▸ **Questions to answer**
1. Answer these from the BART police article:
(a) For what amount, and in what year, did Sheehan settle her case against BART?
(b) Which jail was Pianta assigned to drive Sheehan to?
(c) On what date was Pianta served with a written reprimand?
2. In the BART police article, duplicate the stretch from "BART police released" through "a police officer." word for word.

▸ **Extract to read**
----

The department's investigation did not sustain allegations that Pianta used excessive force against Sheehan, who sued BART and settled her case in 2016 for $1.35 million.

"I think it’s about time that the BART Police Department takes a look critically at the way their officers are writing reports," Sheehan's attorney, Lizabeth de Vries, said late Friday. "The words and descriptions and facts that officers sometimes put in their reports, like 'guiding,' are false."

BART police released details of the department's internal investigation of the case under the terms of SB 1421, the new California law requiring police agencies throughout the state to make public certain records of officer misconduct.

Sheehan, severely inebriated, had been detained at BART's Lake Merritt Station on charges of public intoxication, resisting arrest and battery on a police officer.

Pianta was not one of the arresting officers, but he was assigned to drive Sheehan to Santa Rita Jail in Dublin. Sheehan urinated in Pianta's police car and, according to an account from BART filed with the court, "attempted to press her buttocks up against Officer Pianta’s leg in an attempt to transfer urine onto his pants" as they walked into the jail.

While at the jail's booking desk, Sheehan threw a hairband at Pianta, striking him in the hat. The two began to scuffle when Pianta ordered Sheehan not to go through her purse. Witnesses — including several Oakland police officers — said Sheehan attempted to punch Pianta.

The account BART filed in its court papers parroted Pianta's misleading description of what happened next.

“Acting in self-defense, the officer used an arm bar takedown and guided plaintiff to the ground,” a Nov. 20, 2014, filing in the case says. “Moments later the officer observed blood coming from plaintiff’s facial area and medical assistance was requested.”

The internal investigation into Pianta was paused during the lawsuit, according to the records released Friday. Pianta was served with a written reprimand on Sept. 29, 2016, about four months after BART settled the lawsuit and more than two years after Sheehan was injured.

Sheehan was taken to Eden Medical Center in Castro Valley, where she was interviewed the night of the incident by BART police Sgt. Steve Szopinski, the newly released documents say.

----

▸ **Data provided**
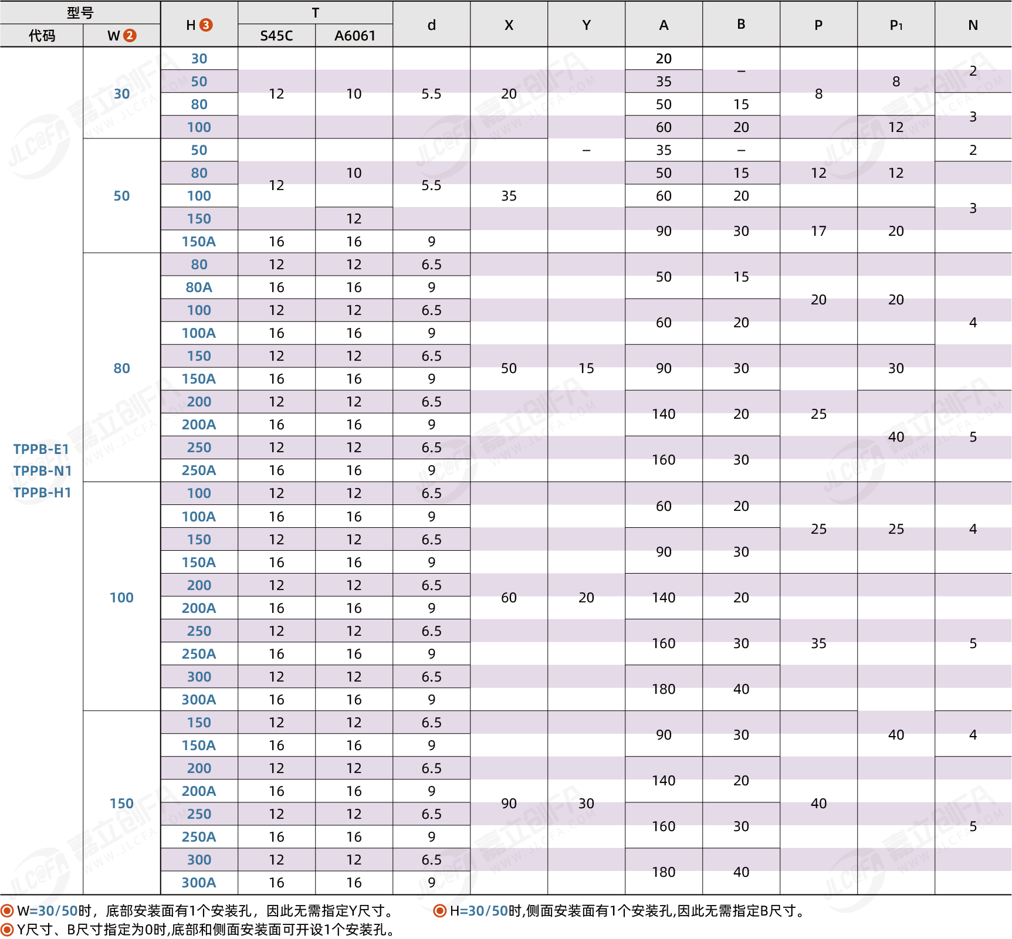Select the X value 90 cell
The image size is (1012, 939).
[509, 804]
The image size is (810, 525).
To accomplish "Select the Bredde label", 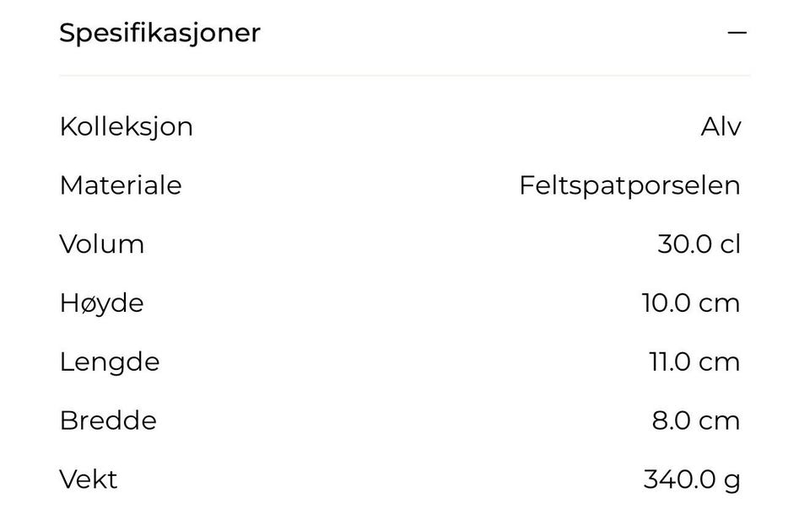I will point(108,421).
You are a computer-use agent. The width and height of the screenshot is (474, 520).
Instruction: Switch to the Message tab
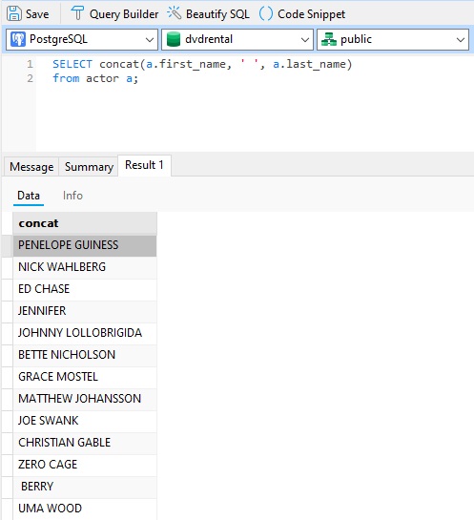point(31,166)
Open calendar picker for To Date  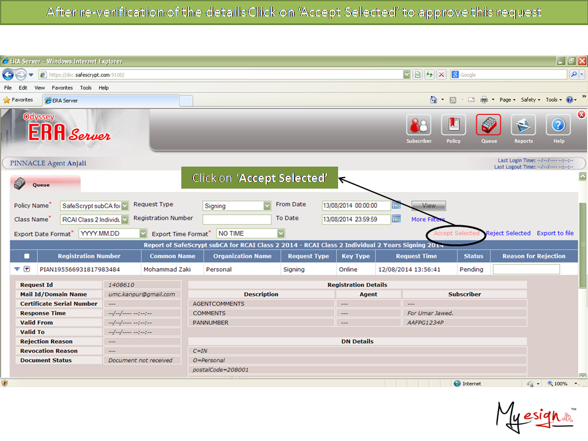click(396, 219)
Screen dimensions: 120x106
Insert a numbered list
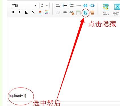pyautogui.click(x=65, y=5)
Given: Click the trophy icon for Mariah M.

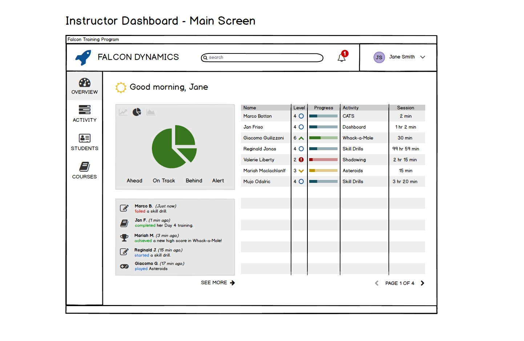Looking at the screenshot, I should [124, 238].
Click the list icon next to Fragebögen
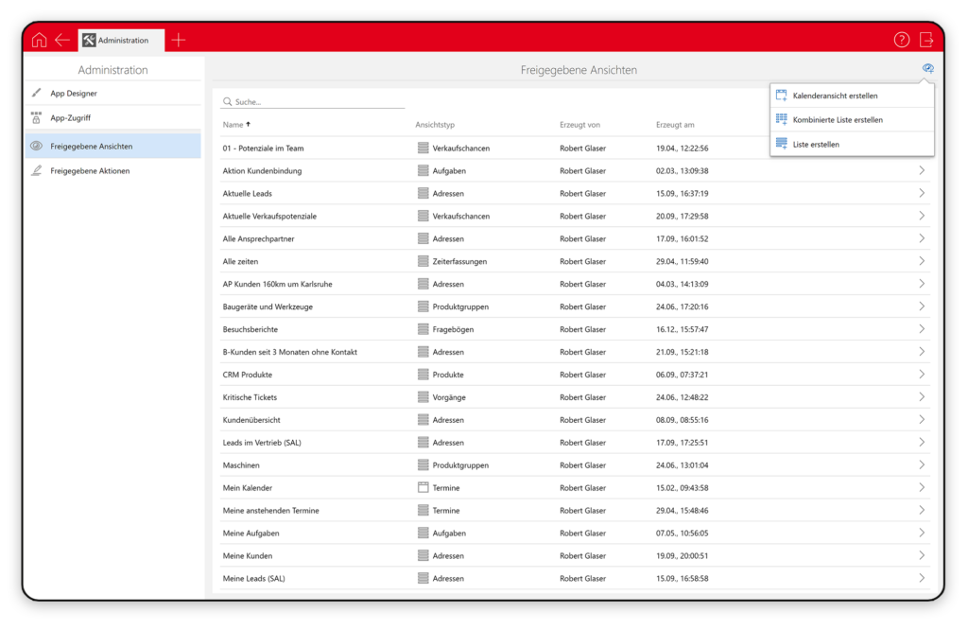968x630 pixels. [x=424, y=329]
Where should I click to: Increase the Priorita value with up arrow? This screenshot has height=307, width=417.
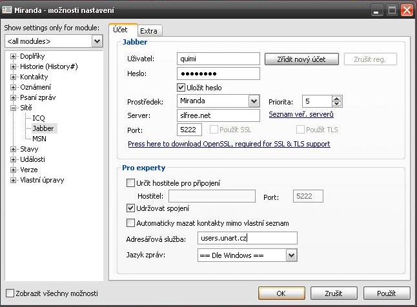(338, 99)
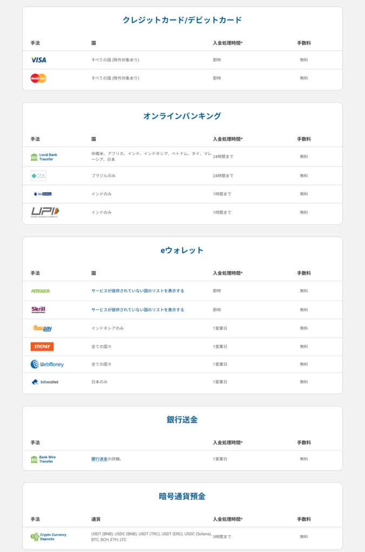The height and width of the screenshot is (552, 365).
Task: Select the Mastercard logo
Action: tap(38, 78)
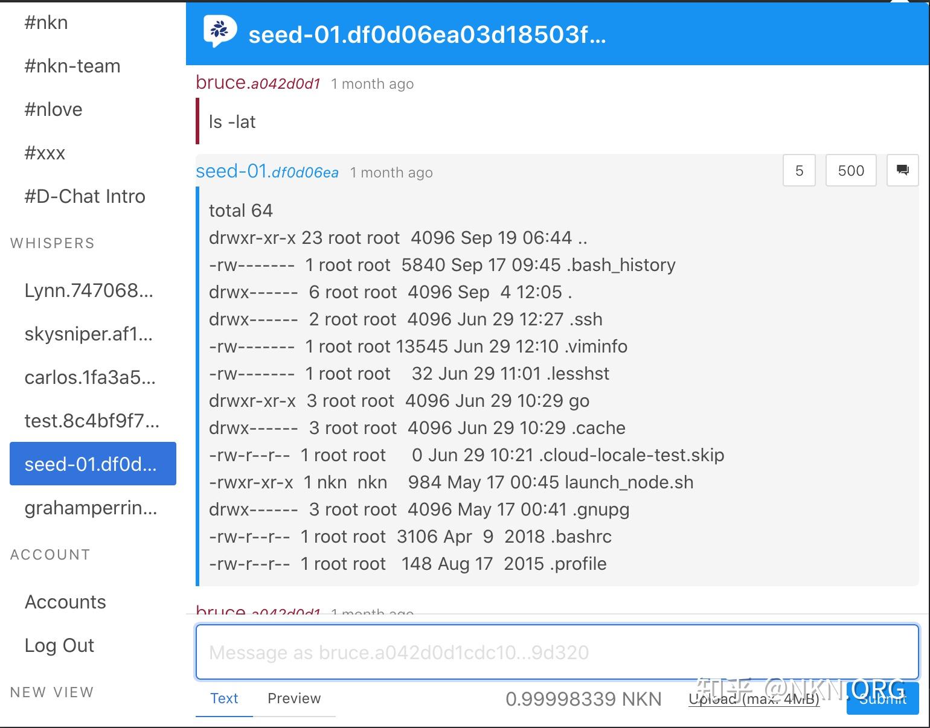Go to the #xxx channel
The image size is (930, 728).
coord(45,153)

----

▸ **Results in order**
1.
(a) $1.35 million, in 2016.
(b) Santa Rita Jail in Dublin.
(c) Sept. 29, 2016.

2.
BART police released details of the department's internal investigation of the case under the terms of SB 1421, the new California law requiring police agencies throughout the state to make public certain records of officer misconduct.

Sheehan, severely inebriated, had been detained at BART's Lake Merritt Station on charges of public intoxication, resisting arrest and battery on a police officer.